How to stay sober when all your friends are drinking

how to not drink when your friends still areOne of the biggest difficulties people face when they’re trying to stop drinking is what to do when other people are drinking alcohol around them.

The temptation to have a drink yourself is one aspect of it – “they can do it, so why can’t I?” Seeing them getting merry, and desperately wanting a taste too. How are you supposed to resist the urge?

The other aspect is, you begin to realise your drunk friends are actually quite tiresome, their sense of humour doesn’t quite match yours anymore, you feel left behind. Suddenly you’re the odd one out, when you’ve been so used to being part of the crowd, one of the party. This can feel very isolating if you’re the only one who’s not drinking.

Then of course there’s the concerned advice from your inebriated companions:

  • “what’s wrong with you?”,
  • “go on, just one won’t hurt…”,
  • “don’t be such a _____ ” (insert a likely derogatory label).

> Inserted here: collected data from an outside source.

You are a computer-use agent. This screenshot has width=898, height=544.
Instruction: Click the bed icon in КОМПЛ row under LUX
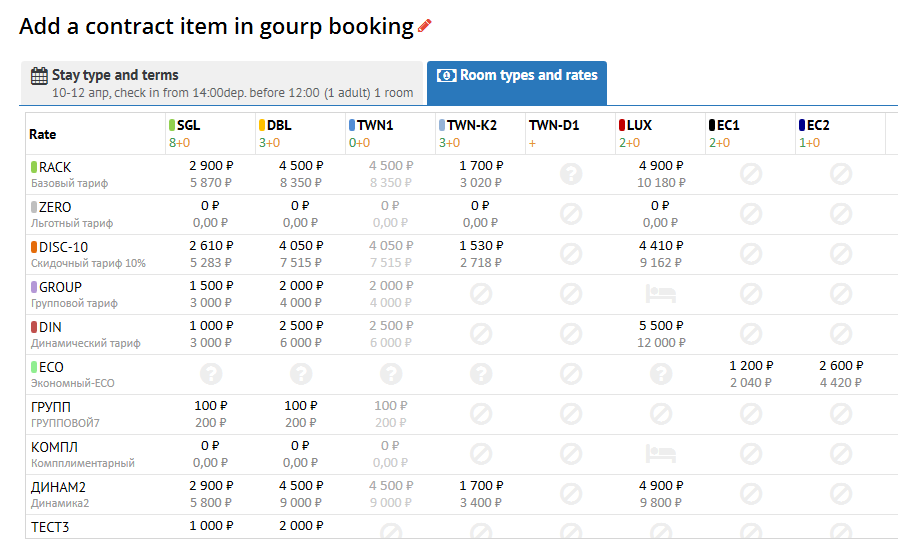coord(660,454)
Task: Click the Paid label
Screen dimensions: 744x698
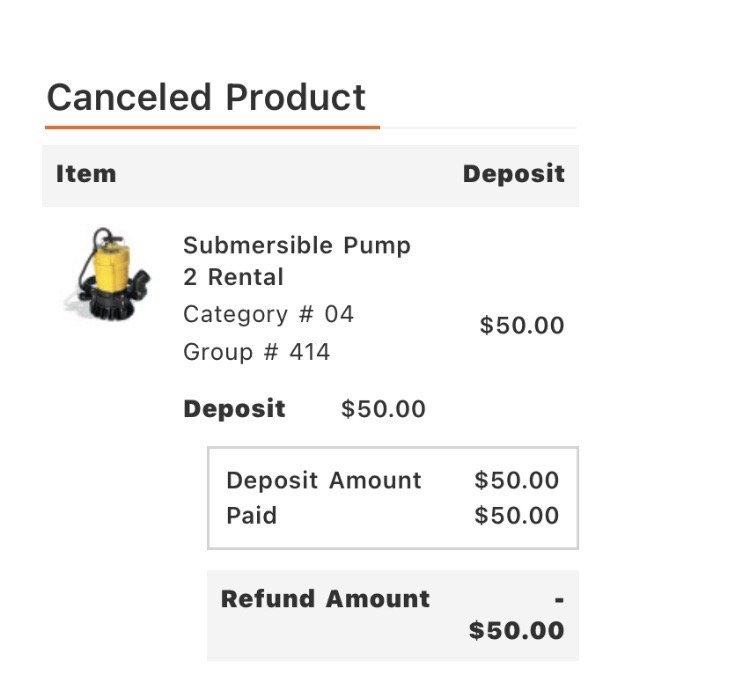Action: coord(251,516)
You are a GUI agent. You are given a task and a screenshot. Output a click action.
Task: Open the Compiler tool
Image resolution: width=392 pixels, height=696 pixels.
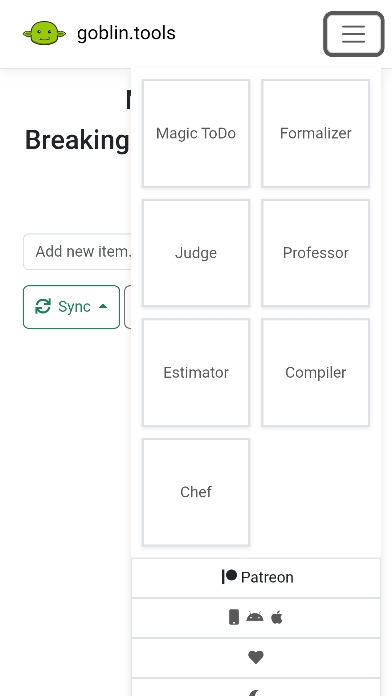(x=316, y=372)
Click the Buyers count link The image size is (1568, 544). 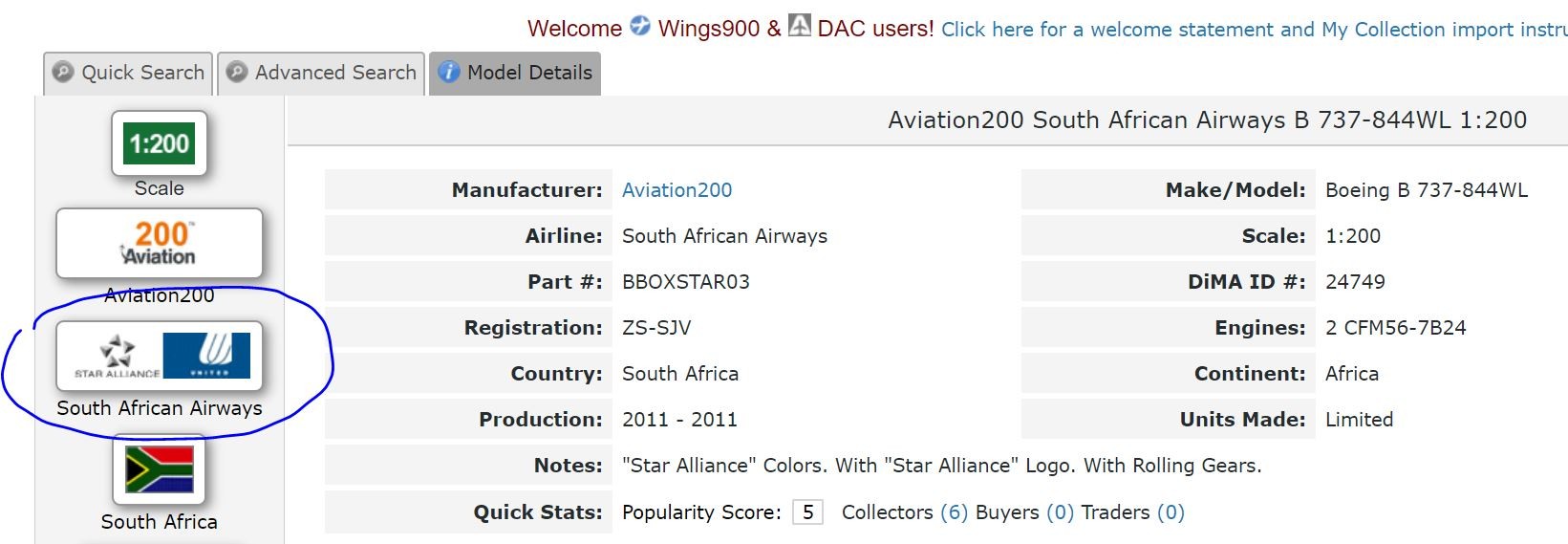1060,512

This makes it even harder, and what should be a fun evening can turn into an endurance test.

This all depends on the company you’re with of course, if you’re just with your family or your partner in a restaurant then obviously the pressure won’t be so awkward, but pubs, bars and clubs with your old ‘drinking buddies’ will take some getting used to.

What really helps here is to enlist an ally – a close friend (or your partner perhaps), who’s not that bothered about drinking either and is prepared to be sober for a night to keep you company. That way you won’t feel quite so different, and you’ll have somebody who’s on your level, someone you can chat to comfortably (make sure you sit next to them of course). You won’t need to do this forever, but just until you get used to not drinking when your friends are.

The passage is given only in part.